Sunday, May 4, 2008

Fuel

Despite a rapid rise in the price of various agricultural products, proponents of environment protection are keen to promote "biological" fuel. They have, however, two supporting reasons whose contradiction may skip your eyes:

1. Petroleum is not reusable and will certainly be exhausted one day.
2. If we continue to use petroleum but not biological fuel (for example, ethanol from corn), there will be a continual rise in atmospheric carbon dioxide concentration - with all the greenhouse effects and so forth.

Yes, both are true. What you may not appreciate is: they will not happen together. Either the atmospheric carbon dioxide level rises to an intolerable (for human) high because of a good supply of gasoline, or we exhausted all petroleum on earth before the greenhouse gas accumulate to a toxic level.

The question is, therefore, which one would come first ?

I am quite certain it is the second. From what we know, atmospheric carbon dioxide level was probably 100 times the present concentration 4 billion years ago. What brought it down was, of course, photosynthesis. Oxygen was released and carbon was buried as fossil (alas, coal and petroleum). If we forget about the "educated estimation" of petroleum reserve on earth and consider the law of physics, there should be enough fuel behind our feet to push up the level of greenhouse gas by at least 50 times - of course that's not what we want.

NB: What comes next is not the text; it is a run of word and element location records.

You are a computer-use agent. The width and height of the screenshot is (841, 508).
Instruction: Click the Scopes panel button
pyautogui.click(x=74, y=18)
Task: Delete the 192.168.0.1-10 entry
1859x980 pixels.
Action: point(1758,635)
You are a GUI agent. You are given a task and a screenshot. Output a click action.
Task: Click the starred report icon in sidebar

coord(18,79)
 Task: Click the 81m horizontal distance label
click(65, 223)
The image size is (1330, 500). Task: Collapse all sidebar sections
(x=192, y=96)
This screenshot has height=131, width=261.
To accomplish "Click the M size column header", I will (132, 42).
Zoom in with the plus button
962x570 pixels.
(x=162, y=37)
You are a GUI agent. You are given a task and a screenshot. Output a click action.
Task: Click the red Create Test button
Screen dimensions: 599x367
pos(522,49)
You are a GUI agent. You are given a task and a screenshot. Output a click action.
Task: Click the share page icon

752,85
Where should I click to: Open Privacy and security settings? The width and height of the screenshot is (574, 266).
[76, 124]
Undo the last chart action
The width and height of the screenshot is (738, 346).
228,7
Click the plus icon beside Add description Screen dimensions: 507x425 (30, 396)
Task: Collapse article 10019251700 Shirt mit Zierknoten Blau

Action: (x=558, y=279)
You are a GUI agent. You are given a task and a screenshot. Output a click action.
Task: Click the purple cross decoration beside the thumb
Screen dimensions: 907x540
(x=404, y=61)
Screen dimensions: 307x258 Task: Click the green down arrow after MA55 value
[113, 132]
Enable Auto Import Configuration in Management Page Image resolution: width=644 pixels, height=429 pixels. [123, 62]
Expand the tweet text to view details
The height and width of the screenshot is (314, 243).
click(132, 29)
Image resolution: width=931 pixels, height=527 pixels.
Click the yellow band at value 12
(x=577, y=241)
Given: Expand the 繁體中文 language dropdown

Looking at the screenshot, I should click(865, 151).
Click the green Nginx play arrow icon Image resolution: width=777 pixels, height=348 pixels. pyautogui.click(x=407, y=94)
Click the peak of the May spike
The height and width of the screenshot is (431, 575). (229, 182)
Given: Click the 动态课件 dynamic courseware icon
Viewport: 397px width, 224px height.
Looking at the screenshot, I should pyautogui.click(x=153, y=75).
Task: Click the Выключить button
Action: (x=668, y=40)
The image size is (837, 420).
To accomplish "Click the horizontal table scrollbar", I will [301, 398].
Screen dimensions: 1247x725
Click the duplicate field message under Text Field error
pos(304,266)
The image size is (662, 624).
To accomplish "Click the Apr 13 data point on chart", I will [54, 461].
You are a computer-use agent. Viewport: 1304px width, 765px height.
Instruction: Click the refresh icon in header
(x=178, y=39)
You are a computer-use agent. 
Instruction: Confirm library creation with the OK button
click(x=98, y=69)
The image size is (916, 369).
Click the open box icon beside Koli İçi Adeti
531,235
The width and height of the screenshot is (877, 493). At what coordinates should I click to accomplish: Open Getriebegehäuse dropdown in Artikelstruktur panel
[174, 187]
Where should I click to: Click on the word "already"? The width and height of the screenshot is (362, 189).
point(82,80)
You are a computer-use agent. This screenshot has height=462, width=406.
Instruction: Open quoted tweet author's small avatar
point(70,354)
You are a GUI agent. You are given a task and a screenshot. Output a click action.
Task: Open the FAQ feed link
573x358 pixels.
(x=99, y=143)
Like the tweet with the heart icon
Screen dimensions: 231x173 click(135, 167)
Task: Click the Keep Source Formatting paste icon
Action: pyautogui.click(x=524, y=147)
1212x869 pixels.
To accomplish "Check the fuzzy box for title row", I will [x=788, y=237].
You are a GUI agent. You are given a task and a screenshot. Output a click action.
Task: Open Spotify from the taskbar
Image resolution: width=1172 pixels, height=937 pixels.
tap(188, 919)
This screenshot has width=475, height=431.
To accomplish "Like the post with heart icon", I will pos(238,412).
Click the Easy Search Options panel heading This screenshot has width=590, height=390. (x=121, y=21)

PS. You may ask why should there be such a big discrepancy between the current estimation of fuel reserve. Well, that may be the result of the limitation of current technology. On the other hand, there may be perfectly legitimate business reasons which I should not elaborate.

2 comments:

K said...

That's a very interesting perspective...
Where is it documented that the carbon dioxide levels used to be that high?

CC Szeto said...

Wikipedia, and all the books that describe the beginning of the Earth.